In a quote from Randy Alcorn’s book, “Heaven,” science-fiction writer Isaac Asimov writes, “I don’t believe in the afterlife, so I don’t have to spend my whole life fearing hell, or fearing heaven even more. For whatever the tortures of hell, I think the boredom of heaven would be even worse.” This view, sadly, is common even among Christians. Our vision of Heaven is often limited to an extended, boring, uninspiring church service. Somehow Heaven has not captured our imaginations and transformed our lives.
How did this happen? Where did we get such a view of Heaven?

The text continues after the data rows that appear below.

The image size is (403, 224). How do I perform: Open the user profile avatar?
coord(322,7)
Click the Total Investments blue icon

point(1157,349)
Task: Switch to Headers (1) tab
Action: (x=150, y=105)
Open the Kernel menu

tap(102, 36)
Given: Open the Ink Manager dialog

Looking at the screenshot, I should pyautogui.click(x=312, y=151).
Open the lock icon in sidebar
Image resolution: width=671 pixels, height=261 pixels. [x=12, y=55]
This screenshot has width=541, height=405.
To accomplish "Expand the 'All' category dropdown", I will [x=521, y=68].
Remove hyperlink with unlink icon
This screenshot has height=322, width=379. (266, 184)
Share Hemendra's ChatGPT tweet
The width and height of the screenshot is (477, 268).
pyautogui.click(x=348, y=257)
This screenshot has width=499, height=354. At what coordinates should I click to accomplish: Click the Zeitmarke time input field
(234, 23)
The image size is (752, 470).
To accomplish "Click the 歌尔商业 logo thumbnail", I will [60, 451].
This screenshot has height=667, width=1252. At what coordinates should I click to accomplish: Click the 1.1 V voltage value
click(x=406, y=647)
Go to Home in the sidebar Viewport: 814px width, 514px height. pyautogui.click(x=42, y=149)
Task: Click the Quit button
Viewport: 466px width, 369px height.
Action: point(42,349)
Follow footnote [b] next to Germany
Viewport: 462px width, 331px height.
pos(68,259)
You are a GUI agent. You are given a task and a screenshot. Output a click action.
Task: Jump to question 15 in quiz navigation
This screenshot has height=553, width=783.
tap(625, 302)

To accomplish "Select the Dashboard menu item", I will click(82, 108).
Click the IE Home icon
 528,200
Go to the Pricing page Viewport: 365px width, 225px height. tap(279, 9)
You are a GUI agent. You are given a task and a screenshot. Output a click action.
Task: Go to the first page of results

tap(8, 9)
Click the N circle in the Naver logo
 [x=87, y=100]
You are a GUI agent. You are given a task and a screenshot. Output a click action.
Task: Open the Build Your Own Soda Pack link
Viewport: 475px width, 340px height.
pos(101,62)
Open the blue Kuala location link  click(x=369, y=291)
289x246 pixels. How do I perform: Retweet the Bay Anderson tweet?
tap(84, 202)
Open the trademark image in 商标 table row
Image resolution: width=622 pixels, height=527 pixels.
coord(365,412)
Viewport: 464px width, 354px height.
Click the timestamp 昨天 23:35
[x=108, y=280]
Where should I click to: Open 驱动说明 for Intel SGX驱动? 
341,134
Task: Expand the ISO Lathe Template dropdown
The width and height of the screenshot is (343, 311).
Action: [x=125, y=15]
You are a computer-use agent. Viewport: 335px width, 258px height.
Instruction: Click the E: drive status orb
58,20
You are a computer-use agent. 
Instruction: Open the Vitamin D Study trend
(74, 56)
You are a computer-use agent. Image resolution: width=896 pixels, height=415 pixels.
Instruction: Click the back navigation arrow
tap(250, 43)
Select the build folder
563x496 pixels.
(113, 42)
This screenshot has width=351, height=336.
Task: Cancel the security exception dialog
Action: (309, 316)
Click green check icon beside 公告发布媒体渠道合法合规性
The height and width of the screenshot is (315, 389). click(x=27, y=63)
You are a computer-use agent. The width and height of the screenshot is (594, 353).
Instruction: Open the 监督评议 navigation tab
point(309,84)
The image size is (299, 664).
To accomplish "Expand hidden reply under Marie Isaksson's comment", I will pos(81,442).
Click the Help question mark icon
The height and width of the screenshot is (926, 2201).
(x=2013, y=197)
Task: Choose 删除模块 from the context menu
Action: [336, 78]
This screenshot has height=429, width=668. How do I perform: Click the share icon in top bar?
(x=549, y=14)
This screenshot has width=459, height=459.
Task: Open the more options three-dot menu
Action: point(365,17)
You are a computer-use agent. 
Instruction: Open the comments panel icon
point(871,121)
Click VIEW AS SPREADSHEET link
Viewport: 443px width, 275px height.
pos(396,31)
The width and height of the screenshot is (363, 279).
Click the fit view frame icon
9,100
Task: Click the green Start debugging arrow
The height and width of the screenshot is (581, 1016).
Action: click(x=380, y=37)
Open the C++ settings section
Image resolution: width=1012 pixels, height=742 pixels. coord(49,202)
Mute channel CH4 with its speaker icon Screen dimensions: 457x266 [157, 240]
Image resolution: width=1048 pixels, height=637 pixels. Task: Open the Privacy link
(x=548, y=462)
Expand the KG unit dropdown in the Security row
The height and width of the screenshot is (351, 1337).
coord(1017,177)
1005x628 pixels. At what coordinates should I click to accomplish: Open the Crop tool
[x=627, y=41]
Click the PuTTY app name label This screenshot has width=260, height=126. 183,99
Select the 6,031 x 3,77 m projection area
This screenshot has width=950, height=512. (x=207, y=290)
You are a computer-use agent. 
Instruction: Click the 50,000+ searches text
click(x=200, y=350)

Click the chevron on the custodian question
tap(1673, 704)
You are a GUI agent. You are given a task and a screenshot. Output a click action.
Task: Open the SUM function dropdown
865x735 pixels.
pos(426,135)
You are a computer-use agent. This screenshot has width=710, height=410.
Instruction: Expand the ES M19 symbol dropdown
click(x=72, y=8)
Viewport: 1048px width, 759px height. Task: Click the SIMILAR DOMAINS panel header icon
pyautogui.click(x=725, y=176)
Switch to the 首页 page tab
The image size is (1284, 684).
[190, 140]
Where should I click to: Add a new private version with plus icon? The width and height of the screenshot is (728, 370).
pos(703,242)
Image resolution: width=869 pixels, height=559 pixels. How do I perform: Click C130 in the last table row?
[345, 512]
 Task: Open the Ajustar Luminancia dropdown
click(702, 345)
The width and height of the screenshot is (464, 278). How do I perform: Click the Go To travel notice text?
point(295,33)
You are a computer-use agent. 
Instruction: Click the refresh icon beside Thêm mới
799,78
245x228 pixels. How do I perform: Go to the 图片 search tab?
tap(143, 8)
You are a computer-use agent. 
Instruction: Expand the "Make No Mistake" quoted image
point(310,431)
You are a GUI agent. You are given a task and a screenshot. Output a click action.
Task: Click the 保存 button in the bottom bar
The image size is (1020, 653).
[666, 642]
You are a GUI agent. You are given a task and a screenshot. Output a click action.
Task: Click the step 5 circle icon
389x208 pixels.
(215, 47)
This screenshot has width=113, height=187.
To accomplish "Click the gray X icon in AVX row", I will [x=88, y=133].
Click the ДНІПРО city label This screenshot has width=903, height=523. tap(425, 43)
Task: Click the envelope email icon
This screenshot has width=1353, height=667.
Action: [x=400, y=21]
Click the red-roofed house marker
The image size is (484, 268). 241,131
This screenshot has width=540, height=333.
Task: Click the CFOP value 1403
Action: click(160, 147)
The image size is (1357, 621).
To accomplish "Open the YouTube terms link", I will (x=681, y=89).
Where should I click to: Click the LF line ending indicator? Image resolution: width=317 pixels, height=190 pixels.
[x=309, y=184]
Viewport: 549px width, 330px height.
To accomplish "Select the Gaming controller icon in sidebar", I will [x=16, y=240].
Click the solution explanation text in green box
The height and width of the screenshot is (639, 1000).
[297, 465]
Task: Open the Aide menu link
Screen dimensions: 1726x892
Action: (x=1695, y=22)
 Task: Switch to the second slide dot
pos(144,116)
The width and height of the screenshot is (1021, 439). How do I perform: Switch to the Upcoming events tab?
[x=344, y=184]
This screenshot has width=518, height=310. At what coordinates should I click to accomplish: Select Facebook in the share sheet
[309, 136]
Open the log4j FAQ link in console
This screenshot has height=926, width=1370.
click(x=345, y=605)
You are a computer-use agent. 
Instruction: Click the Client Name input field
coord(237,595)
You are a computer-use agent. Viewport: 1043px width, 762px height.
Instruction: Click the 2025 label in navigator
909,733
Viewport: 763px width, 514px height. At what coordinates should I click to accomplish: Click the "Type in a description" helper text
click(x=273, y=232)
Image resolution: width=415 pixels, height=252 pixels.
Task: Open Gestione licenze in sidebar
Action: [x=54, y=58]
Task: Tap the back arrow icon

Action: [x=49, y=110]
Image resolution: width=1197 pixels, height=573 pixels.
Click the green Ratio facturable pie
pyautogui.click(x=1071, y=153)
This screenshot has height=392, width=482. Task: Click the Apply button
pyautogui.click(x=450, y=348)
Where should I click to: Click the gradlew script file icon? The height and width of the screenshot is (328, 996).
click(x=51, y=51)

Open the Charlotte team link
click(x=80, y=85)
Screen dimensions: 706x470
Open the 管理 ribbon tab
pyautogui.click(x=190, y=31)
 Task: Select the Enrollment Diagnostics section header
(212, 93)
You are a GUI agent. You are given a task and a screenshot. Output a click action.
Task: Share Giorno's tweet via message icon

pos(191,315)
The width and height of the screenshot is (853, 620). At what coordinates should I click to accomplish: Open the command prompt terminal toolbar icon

Lacking an eternal perspective can set us—and in particular, young people—up for discouragement and sin. So many of us think there are certain pleasures that if we don’t experience them now, we may never. Since God will forgive us, why not indulge? So many of us think we want sex, money, drugs, good grades and popularity. But what we were truly made for is to be in relationship with God and others now and, ultimately, to dwell in Heaven. Missing this truth can have disastrous consequences in this life.
In Alcorn’s provocative book “Heaven” the author demonstrates that an unbiblical view of Heaven has deeply infiltrated the church. In fact, he says that if we truly understood the reality of Heaven, it would radically transform our present lives. We would have far more resolve and boldness if we saw the world from an eternal perspective.
What is Heaven like?
We have too often been taught to “spiritualize” the new Heaven and new Earth into a non-physical realm. But here is the problem with such a view: The New Heaven and New Earth can’t be merely spiritual (understood as non-physical) for we will be resurrected. A non-physical resurrection is like a colorless rainbow. It’s a contradiction! We have misunderstood the biblical doctrine that the New Heavens and New Earth are a physical place where God and his people live together, surrounded by physical beauty with real gardens, cities, kingdoms, rivers and banquets. We will be resurrected with physical bodies to live in the New Heavens and the New Earth.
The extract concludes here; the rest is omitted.